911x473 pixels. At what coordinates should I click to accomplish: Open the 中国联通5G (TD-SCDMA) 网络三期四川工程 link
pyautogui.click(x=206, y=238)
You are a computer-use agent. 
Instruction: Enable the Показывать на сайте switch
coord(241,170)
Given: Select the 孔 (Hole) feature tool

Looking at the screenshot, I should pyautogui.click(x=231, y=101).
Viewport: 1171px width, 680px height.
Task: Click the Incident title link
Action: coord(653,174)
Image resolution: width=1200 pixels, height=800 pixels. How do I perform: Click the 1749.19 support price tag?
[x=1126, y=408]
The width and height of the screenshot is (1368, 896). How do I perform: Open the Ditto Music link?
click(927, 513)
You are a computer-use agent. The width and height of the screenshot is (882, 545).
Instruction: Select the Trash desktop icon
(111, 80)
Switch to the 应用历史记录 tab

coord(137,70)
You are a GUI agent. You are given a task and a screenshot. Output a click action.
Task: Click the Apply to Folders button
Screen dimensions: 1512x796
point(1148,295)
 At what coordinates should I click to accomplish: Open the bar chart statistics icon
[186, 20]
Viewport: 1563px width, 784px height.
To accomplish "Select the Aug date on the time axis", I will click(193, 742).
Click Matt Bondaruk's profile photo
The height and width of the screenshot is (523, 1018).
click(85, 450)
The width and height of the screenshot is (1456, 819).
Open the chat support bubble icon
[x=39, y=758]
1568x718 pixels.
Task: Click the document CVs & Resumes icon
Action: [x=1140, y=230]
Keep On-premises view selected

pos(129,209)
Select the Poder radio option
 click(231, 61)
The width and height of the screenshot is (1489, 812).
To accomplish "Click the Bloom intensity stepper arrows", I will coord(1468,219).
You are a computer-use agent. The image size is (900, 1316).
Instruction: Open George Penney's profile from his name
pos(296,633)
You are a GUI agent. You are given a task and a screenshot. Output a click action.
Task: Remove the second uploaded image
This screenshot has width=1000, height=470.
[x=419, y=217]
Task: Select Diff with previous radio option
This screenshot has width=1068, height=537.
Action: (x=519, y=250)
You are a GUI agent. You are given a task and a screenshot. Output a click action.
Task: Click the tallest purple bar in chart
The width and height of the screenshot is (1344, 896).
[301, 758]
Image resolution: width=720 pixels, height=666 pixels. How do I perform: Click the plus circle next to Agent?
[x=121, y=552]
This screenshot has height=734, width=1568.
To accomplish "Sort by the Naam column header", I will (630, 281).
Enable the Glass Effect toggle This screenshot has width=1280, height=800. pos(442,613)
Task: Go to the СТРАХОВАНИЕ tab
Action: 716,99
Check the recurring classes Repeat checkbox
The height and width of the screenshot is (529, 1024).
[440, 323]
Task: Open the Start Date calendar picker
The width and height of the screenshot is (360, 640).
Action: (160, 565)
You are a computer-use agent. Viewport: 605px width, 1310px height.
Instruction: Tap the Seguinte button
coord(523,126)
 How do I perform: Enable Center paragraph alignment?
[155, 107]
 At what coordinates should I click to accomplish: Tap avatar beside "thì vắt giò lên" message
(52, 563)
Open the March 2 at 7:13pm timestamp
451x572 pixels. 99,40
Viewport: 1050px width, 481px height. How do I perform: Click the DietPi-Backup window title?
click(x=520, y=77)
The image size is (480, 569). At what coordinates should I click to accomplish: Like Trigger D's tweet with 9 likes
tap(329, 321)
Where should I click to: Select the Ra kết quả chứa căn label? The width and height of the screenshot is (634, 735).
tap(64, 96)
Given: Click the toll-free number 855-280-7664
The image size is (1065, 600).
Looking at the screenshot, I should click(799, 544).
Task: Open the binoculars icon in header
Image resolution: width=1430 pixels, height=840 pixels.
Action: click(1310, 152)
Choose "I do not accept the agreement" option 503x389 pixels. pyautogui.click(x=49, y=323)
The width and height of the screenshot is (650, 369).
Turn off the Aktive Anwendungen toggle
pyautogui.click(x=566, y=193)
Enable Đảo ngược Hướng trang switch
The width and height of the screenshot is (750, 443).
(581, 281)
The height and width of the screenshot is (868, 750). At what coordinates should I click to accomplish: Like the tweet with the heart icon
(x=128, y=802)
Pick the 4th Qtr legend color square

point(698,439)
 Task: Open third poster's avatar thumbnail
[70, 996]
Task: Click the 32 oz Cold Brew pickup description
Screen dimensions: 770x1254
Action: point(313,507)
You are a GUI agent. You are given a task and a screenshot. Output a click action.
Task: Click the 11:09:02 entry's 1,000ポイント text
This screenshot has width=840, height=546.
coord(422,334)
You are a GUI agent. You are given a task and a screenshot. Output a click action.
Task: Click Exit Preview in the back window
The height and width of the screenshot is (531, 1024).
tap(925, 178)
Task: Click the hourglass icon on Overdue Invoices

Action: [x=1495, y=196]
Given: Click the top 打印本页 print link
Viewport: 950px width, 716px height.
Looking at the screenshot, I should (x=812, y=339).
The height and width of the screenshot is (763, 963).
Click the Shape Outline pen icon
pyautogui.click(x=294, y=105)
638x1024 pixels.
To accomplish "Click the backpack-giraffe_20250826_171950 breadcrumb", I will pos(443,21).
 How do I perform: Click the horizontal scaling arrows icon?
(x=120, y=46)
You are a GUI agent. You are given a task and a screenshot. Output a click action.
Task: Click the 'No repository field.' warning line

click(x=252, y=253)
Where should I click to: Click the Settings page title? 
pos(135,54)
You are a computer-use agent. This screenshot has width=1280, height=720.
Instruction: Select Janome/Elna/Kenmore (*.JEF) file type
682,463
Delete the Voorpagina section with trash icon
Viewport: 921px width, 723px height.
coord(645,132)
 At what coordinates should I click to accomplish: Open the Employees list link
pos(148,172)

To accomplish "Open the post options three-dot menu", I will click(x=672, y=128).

==================================================

# Brief:
Lines holding "header" in the material above are to be reported.

# Solution to this problem:
To accomplish "Sort by the Naam column header", I will (630, 281).
Task: Open the binoculars icon in header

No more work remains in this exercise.